» Entries provided:

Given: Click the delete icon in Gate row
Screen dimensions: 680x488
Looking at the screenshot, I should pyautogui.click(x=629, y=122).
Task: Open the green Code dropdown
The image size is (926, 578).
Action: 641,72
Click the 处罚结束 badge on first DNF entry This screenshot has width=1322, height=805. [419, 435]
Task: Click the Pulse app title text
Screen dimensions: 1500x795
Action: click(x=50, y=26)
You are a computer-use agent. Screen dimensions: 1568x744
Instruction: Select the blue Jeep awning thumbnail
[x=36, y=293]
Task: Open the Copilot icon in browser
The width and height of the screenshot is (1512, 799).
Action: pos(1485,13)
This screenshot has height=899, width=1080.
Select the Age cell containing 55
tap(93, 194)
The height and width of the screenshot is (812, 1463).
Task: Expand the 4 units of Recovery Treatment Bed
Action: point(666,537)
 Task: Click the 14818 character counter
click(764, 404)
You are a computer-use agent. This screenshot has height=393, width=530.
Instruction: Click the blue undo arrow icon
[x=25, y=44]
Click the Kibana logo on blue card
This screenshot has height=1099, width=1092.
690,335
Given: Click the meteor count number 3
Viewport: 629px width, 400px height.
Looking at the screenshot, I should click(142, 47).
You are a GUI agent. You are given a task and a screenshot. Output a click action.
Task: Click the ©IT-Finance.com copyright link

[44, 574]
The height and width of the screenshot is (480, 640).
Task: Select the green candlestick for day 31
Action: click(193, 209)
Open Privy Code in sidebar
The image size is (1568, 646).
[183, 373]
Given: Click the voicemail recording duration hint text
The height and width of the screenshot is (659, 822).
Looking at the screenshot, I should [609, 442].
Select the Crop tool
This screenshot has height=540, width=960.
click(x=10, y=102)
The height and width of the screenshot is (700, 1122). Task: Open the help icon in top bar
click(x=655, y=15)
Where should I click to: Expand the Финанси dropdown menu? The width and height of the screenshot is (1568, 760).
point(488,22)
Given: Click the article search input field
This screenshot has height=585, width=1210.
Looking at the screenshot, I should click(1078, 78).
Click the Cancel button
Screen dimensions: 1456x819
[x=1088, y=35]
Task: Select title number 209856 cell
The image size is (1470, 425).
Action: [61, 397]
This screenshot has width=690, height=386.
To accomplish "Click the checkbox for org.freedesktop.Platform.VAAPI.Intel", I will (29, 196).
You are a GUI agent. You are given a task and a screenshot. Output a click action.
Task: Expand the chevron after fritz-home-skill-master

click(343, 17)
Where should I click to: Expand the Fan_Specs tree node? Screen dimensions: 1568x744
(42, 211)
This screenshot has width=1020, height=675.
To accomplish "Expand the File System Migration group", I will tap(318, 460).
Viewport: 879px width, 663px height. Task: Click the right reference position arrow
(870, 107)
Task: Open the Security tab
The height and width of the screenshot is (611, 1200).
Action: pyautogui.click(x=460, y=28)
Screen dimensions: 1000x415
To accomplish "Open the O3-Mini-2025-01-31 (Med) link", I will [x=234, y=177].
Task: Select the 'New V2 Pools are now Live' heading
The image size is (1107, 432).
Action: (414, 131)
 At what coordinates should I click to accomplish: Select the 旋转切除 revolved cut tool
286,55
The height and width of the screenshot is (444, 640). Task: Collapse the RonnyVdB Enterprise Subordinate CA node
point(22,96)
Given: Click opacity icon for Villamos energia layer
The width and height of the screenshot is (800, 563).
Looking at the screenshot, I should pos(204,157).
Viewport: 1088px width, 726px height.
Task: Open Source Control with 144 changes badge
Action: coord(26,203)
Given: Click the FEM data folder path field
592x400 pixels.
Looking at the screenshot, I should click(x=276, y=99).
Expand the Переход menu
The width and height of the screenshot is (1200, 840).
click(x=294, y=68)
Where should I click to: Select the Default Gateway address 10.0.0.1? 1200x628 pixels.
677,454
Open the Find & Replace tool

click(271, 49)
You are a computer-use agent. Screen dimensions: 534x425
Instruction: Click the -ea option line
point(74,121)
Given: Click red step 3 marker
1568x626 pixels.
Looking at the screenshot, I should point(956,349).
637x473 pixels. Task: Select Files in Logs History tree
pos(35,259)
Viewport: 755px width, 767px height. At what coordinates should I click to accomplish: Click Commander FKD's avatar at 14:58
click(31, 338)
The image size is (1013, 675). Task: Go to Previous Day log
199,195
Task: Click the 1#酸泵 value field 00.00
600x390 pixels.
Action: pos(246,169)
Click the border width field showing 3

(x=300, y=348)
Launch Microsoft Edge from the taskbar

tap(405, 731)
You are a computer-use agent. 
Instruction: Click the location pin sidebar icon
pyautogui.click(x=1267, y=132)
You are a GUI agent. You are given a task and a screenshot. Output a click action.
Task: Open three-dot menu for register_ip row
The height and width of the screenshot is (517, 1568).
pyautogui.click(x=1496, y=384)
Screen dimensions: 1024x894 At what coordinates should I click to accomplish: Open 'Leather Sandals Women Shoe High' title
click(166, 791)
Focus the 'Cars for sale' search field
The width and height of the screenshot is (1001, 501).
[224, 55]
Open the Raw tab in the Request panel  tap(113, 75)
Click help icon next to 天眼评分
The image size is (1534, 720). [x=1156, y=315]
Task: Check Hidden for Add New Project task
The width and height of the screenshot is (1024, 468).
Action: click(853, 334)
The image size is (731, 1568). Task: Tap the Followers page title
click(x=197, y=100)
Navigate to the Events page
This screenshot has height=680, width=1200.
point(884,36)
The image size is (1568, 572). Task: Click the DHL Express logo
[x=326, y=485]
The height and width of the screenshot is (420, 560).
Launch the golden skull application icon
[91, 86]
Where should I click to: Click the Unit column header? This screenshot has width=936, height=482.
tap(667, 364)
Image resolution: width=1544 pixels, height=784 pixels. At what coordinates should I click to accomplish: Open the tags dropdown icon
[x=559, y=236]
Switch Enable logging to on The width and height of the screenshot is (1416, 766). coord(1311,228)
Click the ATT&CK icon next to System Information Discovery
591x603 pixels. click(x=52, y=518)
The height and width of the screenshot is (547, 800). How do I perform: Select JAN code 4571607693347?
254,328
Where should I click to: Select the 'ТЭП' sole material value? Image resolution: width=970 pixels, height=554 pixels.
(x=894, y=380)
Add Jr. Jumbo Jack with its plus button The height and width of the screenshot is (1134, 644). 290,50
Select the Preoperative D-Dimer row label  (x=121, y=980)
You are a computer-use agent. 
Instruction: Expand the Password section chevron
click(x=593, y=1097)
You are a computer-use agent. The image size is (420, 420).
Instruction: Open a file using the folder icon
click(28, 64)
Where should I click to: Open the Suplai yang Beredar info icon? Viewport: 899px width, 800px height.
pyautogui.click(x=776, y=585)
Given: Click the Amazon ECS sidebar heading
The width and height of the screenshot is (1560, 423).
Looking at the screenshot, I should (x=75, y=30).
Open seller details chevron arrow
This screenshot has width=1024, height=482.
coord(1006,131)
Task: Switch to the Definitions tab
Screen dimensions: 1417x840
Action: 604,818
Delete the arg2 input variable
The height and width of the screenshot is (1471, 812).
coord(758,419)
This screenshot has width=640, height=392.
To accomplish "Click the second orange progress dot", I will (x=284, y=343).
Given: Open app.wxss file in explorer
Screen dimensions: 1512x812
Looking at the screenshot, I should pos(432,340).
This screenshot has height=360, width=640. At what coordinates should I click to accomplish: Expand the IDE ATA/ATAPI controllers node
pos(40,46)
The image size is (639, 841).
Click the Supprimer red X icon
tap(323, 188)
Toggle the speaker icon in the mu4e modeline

» Your assignment: Read the lines above. Gather those in which the string "button" is found.

» Task response:
Click the Cancel button
Add Jr. Jumbo Jack with its plus button The height and width of the screenshot is (1134, 644). 290,50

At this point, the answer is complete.